Copy Universe

Derzeit scheint viele dasselbe Thema zu beschäftigen. Anke Gröner hat heute eine gute Zusammenfassung zum Thema Mediendistribution geschrieben.
Auch mich beschäftigt es, denn ich bin mehr und mehr der Meinung, daß das Fernsehen und speziell dort die kostenintensiven fiktionalen Inhalte eine ähnliche Entwicklung wie die Musikindustrie nehmen werden.
Ich hatte am Samstag ein längeres Gespräch mit einem Patentanwalt, der sehr viel Politikberatung macht. Er sah zum ersten ein Problem, wie das Urheberrecht grundlegend (und schnell) geändert werden könnte, ist es doch gerade ist einigen Passagen verschärft worden. Aus seiner Erfahrung heraus wird das ein langer politischer Prozeß mit Irrungen und Wirrungen.
Interessant fand ich seine Bemerkung, daß es nicht darum ginge, bereits die Kopie zahlungspflichtig zu machen. Da der Kopiervorgang so extrem einfach geworden ist, sind die Datenträger der (illegalen) Downloader voll mit Werken/Produkten, die sie nicht nutzen. Er ist dafür, daß erst die Nutzung – wie auch immer – bezahlt werden sollte.
Wir tun übrigens so, als wäre das Urheberrecht ein eherner Bestandteil unserer Kultur. Dabei ist es sehr jung, ähnlich wie der Begriff der Autorenschaft. Die verbreitetste Raubkopie der Welt ist die Bibel, weder Petrus noch die Jünger haben Tantiemen dafür erhalten. Herrn Shakespeare könnte man auch mal channeln, um zu fragen, was seine Dramen gebracht haben. Das, was wir von ihm kennen, haben Leute in den Vorstellungen mitgeschreiben, um es dann an einen Verlag zu verkaufen, der die Stücke drucken ließ. – Eine klassische Raubkopie.
Vor der Zeit von Rundfunk und Tonträgern gab es Notenblätter. Die wurden verkauft, vielfach abgeschrieben, auswendig gelernt und vorgetragen. Wenn der Vortrag gut war, also konzertreif, gab es dafür Geld. Der Komponist hatte früher nichts oder wenig davon.

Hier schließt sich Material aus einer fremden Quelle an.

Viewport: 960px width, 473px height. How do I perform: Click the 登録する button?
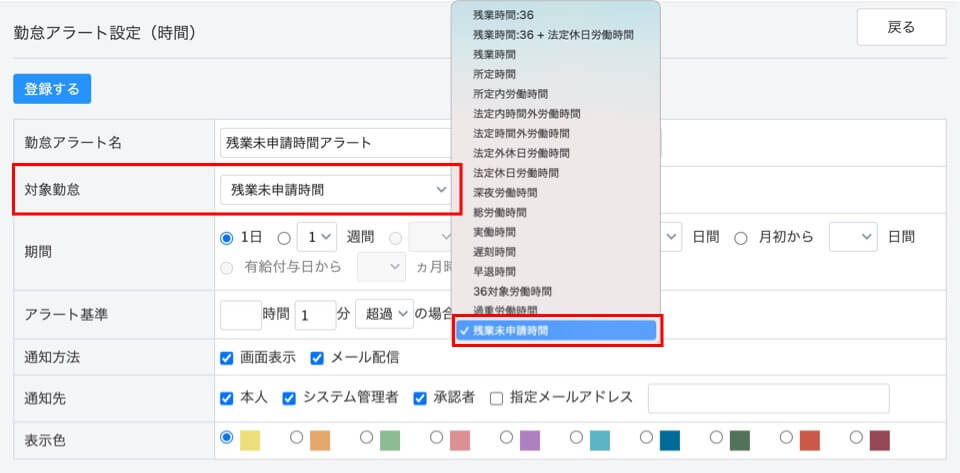tap(52, 89)
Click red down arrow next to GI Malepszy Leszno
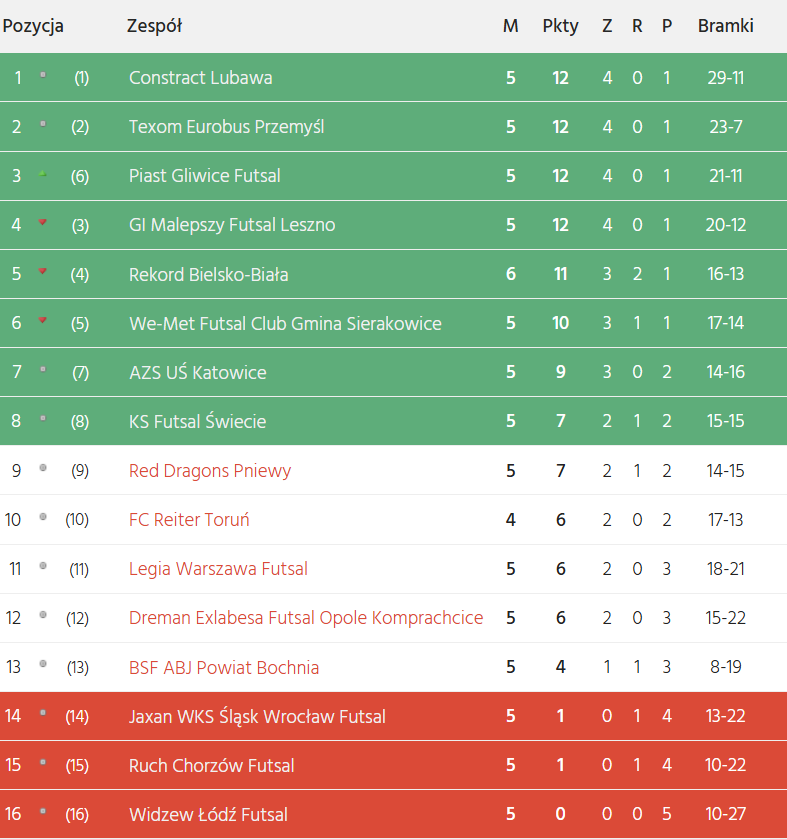 [42, 222]
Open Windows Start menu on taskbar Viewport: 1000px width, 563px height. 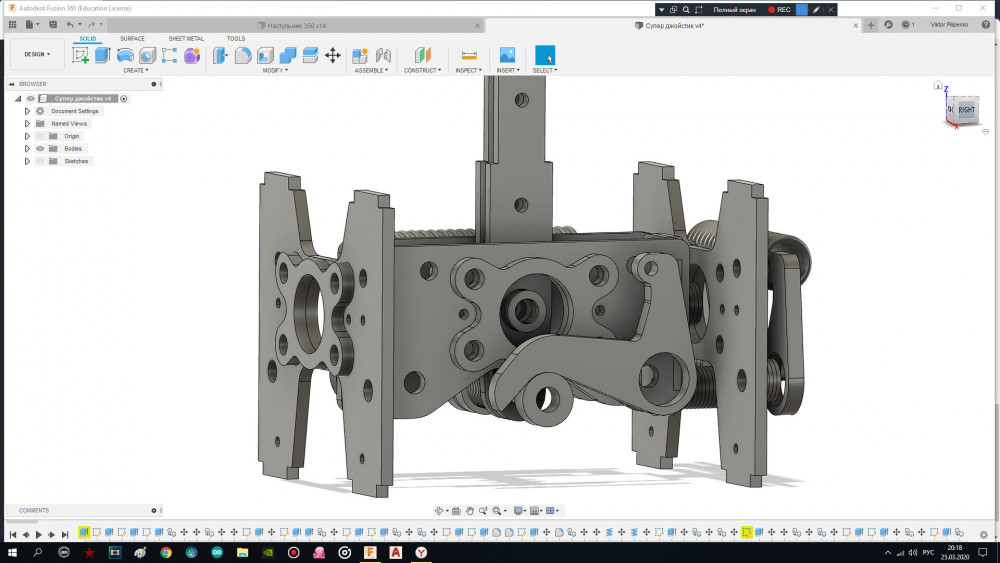(x=11, y=552)
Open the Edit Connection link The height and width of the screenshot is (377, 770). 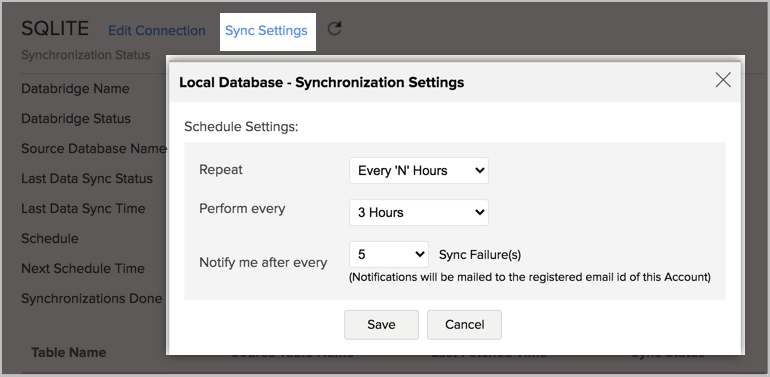pos(157,30)
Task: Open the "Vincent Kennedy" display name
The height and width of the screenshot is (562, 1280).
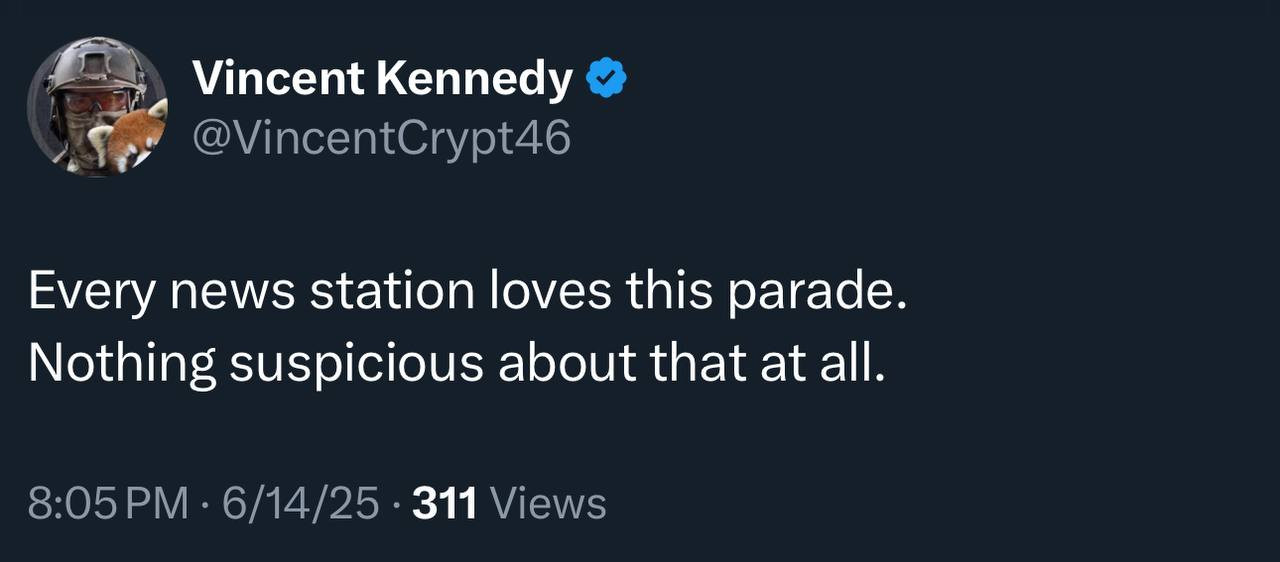Action: (382, 78)
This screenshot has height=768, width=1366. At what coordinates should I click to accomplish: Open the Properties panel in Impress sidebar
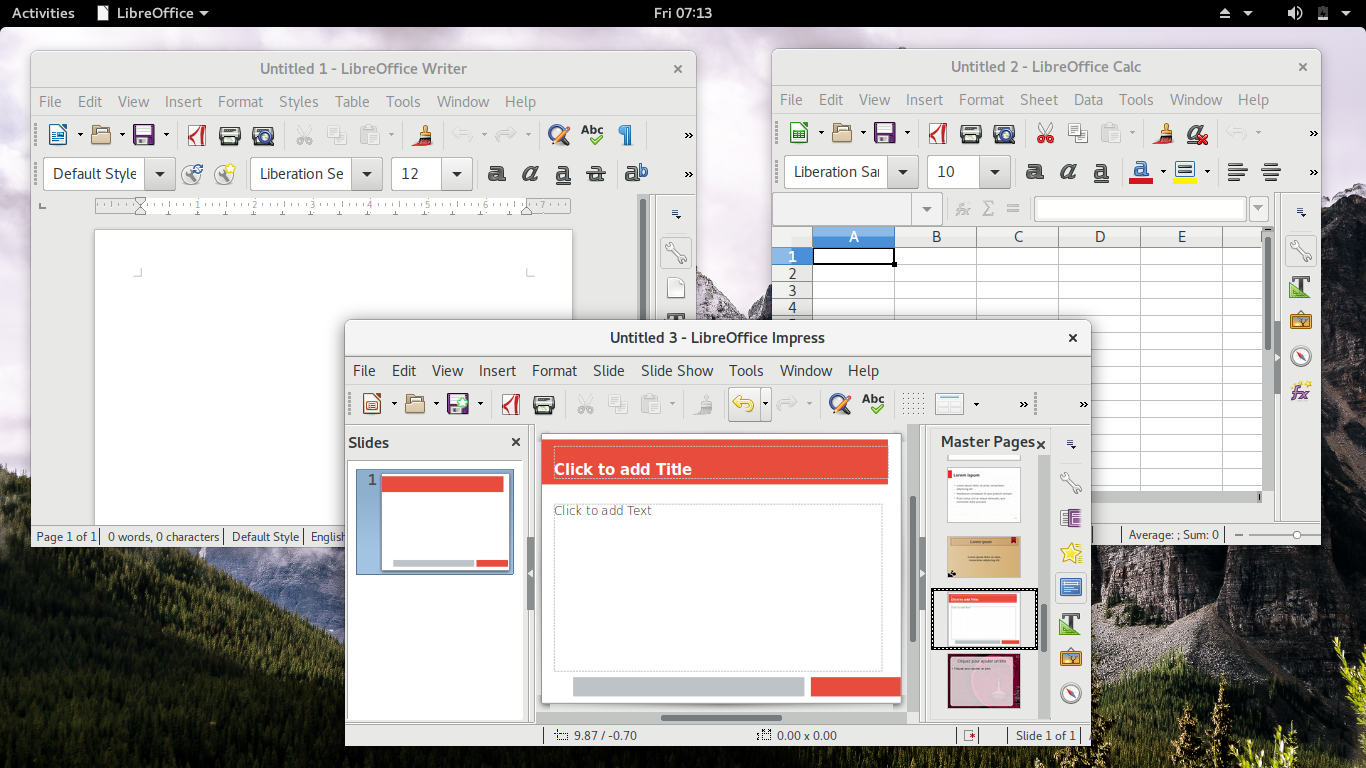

Da der Konsum von Kunst im Alltag wichtiger geworden ist, als der Gang zur Kirche, ist eine Art Zehnter für Künstler nicht unlogisch. Nur, wer bestimmt, wer Künstler ist? Als kostenpflichtiger Prediger konnte sich auch nur ausgeben, wer die Prüfungen einer Gemeinschaft bestanden hat und vom Machthaber anerkannt war.
Es ist eine spannende Zeit, in die wir gehen. Wahrscheinlich wird die herrschende Anarchie Wege freibrechen, die wir vorher nicht denken konnten. Und nichts wird so heiß gegessen, wie es gekocht wird.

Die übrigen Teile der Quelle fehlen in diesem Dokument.